(73f) Microbial Utilization of Hydrothermally Treated Algae Biomass Aqueous Co-Product
- Conference: AIChE Annual Meeting
- Year: 2011
- Proceeding: 2011 Annual Meeting
- Group: Sustainable Engineering Forum
- Time: Monday, October 17, 2011 - 2:15pm-2:36pm
Hydrothermal liquefaction is a promising technology for producing viable bio-fuels and research is underway around the world looking into its potential use on several feedstocks, including algae. However, the majority of recent studies focus primarily on the characteristics and potential uses of the organic “bio-crude oil” product of hydrothermal treatment, while the aqueous phase of the product remains largely uninvestigated. While not directly upgradable to usable fuel, this aqueous co-product contains a significant fraction of the initial carbon of the biomass feedstock and the majority of other components such as nitrogen and phosphorous. Disposal of this material as a waste stream would be an energetic and economic burden on a large-scale process, both from a nutrient loss and waste water processing standpoint. Efficient utilization of this co-product is a key factor in the overall sustainability of the process. This work investigates the composition of hydrothermally treated aqueous algae product (AqAl) and its utility as a media component for bacterial cell culture production.

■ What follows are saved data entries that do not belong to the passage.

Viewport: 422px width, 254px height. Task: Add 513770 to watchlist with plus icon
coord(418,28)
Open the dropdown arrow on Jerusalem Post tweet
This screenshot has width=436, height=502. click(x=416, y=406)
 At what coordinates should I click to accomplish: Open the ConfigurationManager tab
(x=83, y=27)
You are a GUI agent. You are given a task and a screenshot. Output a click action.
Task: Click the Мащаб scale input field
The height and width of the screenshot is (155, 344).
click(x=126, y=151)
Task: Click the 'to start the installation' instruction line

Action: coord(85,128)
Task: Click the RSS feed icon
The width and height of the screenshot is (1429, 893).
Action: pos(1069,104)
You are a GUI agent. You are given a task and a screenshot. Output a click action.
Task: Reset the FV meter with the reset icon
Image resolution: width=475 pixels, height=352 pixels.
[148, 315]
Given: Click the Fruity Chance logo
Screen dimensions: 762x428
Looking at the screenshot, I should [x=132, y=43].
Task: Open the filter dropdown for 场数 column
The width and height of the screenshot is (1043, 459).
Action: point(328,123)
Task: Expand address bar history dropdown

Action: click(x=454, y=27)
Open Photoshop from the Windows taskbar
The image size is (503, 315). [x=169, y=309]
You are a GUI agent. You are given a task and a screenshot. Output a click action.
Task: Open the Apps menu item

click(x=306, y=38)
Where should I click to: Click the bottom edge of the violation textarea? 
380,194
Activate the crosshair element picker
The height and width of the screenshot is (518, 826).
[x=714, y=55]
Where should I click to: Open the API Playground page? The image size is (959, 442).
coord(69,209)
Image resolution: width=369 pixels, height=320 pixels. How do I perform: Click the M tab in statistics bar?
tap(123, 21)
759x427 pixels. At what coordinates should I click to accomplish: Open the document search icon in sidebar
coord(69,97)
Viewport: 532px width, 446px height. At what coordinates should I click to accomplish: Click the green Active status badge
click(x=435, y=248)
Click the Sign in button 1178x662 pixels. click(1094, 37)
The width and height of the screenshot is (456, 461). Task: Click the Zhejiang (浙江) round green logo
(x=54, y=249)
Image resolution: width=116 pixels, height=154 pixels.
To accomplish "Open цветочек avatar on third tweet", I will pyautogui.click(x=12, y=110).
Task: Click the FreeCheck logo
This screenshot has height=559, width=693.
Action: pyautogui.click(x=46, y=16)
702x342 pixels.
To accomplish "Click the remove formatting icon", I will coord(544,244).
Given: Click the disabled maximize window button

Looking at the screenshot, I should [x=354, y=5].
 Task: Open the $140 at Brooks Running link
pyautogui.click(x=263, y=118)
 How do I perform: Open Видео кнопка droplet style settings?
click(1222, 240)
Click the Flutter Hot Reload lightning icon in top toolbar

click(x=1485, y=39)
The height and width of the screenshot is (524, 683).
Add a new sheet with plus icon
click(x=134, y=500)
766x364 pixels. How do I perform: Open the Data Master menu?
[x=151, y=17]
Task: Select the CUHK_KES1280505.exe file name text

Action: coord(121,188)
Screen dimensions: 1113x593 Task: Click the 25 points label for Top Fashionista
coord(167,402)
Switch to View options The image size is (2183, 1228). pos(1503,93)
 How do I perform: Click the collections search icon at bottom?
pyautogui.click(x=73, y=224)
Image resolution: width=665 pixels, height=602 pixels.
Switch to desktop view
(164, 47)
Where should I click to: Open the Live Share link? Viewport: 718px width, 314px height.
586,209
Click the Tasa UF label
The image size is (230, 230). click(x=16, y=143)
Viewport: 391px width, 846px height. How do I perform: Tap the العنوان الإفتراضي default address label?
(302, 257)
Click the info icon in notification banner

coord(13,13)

There are several assumed uses for AqAl, such as animal feed and fertilizer supplements, that have been mentioned in literature, but few have actually been investigated in detail. Recycling AqAl as a media component for algae feedstock growth is one potential method for utilizing this product and has been investigated recently. However, algae growth inhibition was observed at dilute levels of AqAl concentration. An alternate AqAl utilization method is to use it as a carbon and nutrient source for model heterotrophic organisms such as Escherichia coli and Pseudomonas putida. While genetic manipulation of algae is in its infancy, there is a wealth of genetic engineering technology established for these model organisms. These microbes could potentially be designed to provide an assortment of functions for an algae-based fuel process, such as bio-flocculant or additional biomass production. However, before any beneficial functionality can be obtained from these organisms, they must first be engineered to efficiently metabolize the components of AqAl. This task is investigated here.
Two model organisms, Escherichia coli and Pseudomonas putida, were utilized in this study. Their growth characteristics were observed on various formulations of minimal media made with AqAl. The AqAl was derived from the hydrothermal treatment of a Nannochloropsis algae strain. Chemical analysis and high-performance liquid chromatography (HPLC) were used to quantify the components of the AqAl. Carbon sources (particularly organic acids), ammonia, total organic carbon and total nitrogen in the media were measured before and after cell cultivation to determine uptake selectivity and efficiency. It was shown that these organisms can grow using AqAl as the only carbon and nitrogen source, and optimal growth conditions were found. These results will serve as a basis for the genetic manipulation of these microbes for the benefit of an algae-based bio-fuel process.